Working With Apis
EDA With NASA APIs
This project is based on accessing data from APIs and eventually performing analysis on them. For this project, I have Asteroid data information from NASA API. This API has only one end point and two modifications. Th user can input a start and a end date and the API will retrieve data from the server between two date range. Final project can be found at Link
I have used multiple R packages for this project, few of them are listed below:
- httr - For web API
- jsonlite - mapping json and R data
- lubridate - to handle dates in the data
- ggplot - for visualization
After carrying EDA on the asteroid data following insights were discovered:
- The median diameter of non-hazardous asteroid is less than the median diameter of hazardous asteroid.
- For a relative velocity less than 37000 kilometer/hr. all asteroid were categorized as non-hazardous
- The NASA API has almost 99% asteroid data and only 1% comet.

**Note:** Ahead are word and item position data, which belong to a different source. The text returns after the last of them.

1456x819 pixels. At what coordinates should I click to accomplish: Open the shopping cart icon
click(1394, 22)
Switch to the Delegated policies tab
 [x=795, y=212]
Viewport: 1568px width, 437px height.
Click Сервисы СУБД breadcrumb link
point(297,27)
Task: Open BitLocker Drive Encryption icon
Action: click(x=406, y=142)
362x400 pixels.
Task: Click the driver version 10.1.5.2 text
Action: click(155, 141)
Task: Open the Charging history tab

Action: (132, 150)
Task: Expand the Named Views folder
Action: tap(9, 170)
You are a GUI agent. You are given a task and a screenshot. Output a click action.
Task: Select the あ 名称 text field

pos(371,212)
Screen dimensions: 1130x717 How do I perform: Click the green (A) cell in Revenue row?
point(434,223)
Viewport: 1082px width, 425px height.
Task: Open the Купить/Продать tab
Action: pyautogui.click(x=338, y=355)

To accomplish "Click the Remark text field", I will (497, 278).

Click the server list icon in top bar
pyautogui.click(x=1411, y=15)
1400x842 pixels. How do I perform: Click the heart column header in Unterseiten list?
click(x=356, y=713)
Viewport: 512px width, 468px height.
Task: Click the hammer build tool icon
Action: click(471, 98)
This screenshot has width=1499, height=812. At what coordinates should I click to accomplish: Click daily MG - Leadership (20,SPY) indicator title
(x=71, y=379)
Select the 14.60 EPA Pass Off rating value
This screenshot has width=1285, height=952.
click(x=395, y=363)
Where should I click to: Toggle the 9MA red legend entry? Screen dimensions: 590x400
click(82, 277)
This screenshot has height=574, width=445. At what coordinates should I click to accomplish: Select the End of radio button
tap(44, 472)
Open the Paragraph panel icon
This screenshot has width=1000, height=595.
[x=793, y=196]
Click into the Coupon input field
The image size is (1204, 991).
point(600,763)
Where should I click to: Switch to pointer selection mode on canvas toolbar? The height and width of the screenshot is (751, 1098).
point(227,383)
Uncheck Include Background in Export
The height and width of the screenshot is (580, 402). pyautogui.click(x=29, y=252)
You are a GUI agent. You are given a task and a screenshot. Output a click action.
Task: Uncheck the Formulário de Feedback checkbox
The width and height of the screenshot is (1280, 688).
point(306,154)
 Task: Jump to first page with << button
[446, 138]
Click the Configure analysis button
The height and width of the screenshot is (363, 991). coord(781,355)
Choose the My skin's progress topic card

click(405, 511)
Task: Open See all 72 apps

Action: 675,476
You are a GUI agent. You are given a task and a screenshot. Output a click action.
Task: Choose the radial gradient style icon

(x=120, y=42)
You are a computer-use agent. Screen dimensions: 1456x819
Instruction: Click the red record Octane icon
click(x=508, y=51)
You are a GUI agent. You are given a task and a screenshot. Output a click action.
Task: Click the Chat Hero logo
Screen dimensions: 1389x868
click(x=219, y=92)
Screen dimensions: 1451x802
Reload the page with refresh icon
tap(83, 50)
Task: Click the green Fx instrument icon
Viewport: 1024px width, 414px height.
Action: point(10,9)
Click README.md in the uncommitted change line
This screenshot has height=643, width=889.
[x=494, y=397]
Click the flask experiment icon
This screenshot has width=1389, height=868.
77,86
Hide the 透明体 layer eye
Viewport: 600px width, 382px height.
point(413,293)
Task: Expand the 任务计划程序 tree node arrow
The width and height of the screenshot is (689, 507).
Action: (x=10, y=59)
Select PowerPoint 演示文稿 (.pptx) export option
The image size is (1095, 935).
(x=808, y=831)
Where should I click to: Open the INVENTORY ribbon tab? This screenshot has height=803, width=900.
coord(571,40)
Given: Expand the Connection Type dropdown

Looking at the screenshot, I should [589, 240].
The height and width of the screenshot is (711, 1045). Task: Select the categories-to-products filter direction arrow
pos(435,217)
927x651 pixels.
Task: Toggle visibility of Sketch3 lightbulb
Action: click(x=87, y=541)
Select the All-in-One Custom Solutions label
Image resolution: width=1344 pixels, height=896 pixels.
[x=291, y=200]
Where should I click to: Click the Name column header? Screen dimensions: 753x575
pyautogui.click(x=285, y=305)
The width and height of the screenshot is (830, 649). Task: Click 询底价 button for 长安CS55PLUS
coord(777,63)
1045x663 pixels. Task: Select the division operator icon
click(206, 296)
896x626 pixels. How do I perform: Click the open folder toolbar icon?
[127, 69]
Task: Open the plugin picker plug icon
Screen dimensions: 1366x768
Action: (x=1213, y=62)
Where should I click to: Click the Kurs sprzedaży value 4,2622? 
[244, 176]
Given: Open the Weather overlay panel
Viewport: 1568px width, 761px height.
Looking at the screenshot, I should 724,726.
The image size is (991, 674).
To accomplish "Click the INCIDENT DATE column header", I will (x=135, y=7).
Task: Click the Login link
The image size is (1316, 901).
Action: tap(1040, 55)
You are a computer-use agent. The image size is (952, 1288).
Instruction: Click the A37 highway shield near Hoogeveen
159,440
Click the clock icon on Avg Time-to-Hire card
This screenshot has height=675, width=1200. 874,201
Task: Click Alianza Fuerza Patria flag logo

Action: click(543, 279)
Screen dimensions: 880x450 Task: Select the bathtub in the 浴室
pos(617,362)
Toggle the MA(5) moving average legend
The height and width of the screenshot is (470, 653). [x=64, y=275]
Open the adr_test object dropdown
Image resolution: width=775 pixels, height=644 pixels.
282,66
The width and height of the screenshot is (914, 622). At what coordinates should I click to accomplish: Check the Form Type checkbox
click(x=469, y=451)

A correlation map is also generated to understand the relationship among the variables.
Project Workflow
The first step in data manipulation is to get data. We can get data from a csv file, a SAS dataset, or from a API. To retrieve data from API we use GET request, in R GET request handled by httr package. The data was stored in a nested dictionary format, so I need to go through nested dictionary to get desired data from the json file. Once data available one need to check if the data has any missing value and the data type so that pre processing can be applied on the dataset. In Asteroid dataset there was no missing value but the dates and other numerical features were in string format. SO to convert them into desired format I utilized the concept of explicit coercion. Once data available in correct format we can step toward EDA.
The EDA part consist of generating a new column based on the existing input columns and them applying statistical technique to interpret and generate some finding from the data. For EDA visualization is a big tool, and in my project I have used ggplot package from R library.
Challenges and Future Approach
The biggest challenge for me to select right data for the analysis. In my case Asteroid has very limited numerical features for the analysis only [77x8] data points. Other challenge was to get data and convert them into a feature vector was a challenge. As discussed, the Asteroid dataset has very limited numerical feature columns and most of these columns are nested deep inside the json file. To correctly understand the json structure and then apply chaining to get desired feature column was a challenge. In future projects, I will put more effort on the right dataset and EDA selection approach, so that I can analyze the data in a better way.